İsrail tarafından yürütülen Şaron planı, su kaynakları ve verimli arazileriyle Batı Şeria'da işgalin yoğunlaşması anlamına geliyor. Gazze'ye yönelik katliam ise Batı Şeria'nın işgale karşı çıkmaması için bir gözdağı... Katliamın ardından bugün ortaya atılan ABD menşeli çözüm planları, Batı Şeria'da İsrail polisinin tam kontrolünü içerebiliyor!

İsrail yasak silahlar kullandı

BM’nin yardım depoladığı merkezi, çocuklara eğitim verdiği okulları da vuruldu, buralara sığınmış siviller öldü. Hastaneler, morglar, mezarlıklar hedef alındı. Çok sayıda aile tümüyle yok olurken, ellerini kaldırıp beyaz bayrak sallayan sivillerin öldürüldüğüne dair tanıklıklar medyada geniş yer buldu. Uluslararası hukuka göre sivil alanlarda kullanımı yasak beyaz fosfor bombaları BM binalarına bile atıldı. Fosfor bombasının alameti farika şekli operasyonun simgesi haline geldi.

Operasyona katılmış 26 İsrailli asker, temmuzda Sessizliği Kırmak adlı İsrailli sivil toplum örgütüne verdikleri ifadelerde, ayrımsız ateş açtıklarını, sivil ölümlerine yol açacak şekilde orantısız güç kullandıklarını ve sivillere beyaz fosfor bombası attıklarını doğruladı.
İsrail'in savaş suçları sabit

Karadan, havadan ve denizden Gazze'ye saldıran İsrail Ordusu'nun savaşta sivillere ateş açtığı, sivilleri canlı kalkan olarak kullandığı, kente yasaklanmış fosfor bombası gibi silahlarla saldırdığı Birleşmiş Milletler temsilcisi Richard Goldstone'un raporuna girdi. Yahudi olan Goldstone savaşta İsrail'in suç işlediğini delilleriyle birlikte ortaya koydu. Goldstone raporu ekimde BM İnsan Hakları Konseyi’nde onaylandı. Rapor, BM tarafından İsrail aleyhine onaylanmış ilk karar olarak tarihe geçti.
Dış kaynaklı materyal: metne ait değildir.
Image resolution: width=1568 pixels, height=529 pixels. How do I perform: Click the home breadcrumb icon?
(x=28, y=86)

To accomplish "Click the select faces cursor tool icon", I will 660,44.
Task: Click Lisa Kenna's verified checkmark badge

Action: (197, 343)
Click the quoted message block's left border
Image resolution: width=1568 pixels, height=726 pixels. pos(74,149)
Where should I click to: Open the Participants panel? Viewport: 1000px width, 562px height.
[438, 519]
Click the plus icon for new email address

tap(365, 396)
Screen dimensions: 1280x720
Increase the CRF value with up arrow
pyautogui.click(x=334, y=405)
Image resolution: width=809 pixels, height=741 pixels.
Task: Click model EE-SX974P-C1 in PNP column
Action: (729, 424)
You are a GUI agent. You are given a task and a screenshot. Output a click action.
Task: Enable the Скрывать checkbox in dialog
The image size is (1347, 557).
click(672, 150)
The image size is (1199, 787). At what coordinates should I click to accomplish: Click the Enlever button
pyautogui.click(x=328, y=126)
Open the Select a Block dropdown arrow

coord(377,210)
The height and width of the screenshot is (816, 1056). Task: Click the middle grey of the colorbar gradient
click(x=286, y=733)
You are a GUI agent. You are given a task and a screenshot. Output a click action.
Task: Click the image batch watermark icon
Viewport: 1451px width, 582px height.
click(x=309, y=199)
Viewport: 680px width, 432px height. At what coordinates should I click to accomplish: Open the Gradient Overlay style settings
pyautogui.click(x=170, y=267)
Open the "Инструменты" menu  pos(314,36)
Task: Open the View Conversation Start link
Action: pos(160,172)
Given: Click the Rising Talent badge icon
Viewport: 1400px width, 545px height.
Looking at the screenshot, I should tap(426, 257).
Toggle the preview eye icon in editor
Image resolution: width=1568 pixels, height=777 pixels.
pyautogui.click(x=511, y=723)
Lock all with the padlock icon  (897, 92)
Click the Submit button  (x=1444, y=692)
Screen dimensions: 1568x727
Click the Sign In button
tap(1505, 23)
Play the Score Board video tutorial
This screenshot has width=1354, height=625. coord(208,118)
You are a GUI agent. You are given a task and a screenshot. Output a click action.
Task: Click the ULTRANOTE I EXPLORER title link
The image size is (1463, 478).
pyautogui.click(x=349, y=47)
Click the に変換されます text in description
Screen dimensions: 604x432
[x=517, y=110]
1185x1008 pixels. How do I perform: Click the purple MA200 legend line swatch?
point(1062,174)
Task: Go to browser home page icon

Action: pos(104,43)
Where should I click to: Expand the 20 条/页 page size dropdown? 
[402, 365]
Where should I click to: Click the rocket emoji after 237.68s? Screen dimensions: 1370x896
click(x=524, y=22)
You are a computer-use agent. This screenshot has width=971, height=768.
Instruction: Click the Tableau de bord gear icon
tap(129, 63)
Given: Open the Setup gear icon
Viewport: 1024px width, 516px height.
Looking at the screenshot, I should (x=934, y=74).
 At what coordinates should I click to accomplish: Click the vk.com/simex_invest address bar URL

Gazze ambargosu hâlâ devam ediyor

Filistin topraklarına işgal, ilhak ve abluka politikası uygulayan İsrail, Gazze’ye Haziran 2007’de tümüyle Hamas’ın eline geçmesinden beri uyguladığı toptan ablukayı operasyondan sonra da sürdürüyor. 4 yıldır devam eden ambargo’da Gazzeliler çok zor durumda yaşıyor. Uluslar arası hukuk uzmanları İsrail’in uyguladığı ambargonun tamamen gayri-insani ve gayri-hukuki olduğunu belirtiyor. Gazze, gıda ve ilaç dahil hiçbir şeyin sokulmasına izin verilmiyor. Buna beton ve çelik girişi de dâhil.

Dolayısıyla Gazze yeniden inşa edilemezken, İsrail ve Mısır’dan izin çıkması halinde insanı yardım güçlükle ulaştırılıyor. Gazzeliler, susuz, elektriksiz, hijyenden yoksun, tıbbi yardıma muhtaç halde ölüm kalım mücadelesini sürdürüyor. İsrail, yabancı yetkililerin ziyaret taleplerini reddederek, bölgeyi uluslararası kamuoyunun gözünden uzak tutmaya çalışıyor.

'Mısır İsrail’in suçuna ortak'

Üzerine Gazze’nin karadan tek kapısını oluşturan Mısır’ın kaçakçılık tünellerini önlem gerekçesiyle yeraltından duvar örmeye başlaması eklendi. Mısır’ın Gazze’ye geçişini engellediği ‘Filistin’e Yol Açık’ uluslararası konvoyunun Türkiye organizatörü İHH Başkanı Bülent Yıldırım, “Mısır Türkiye’ye verdiği notada, ’Bu siyasi konvoydur, özgürlük kelimesi geçiyor, geçişine izin vermeyiz’ diyor. Bütün dünya sadece İsrail’in suçunu biliyordu. Mısır da suça ortak olduğunu gösterdi” dedi.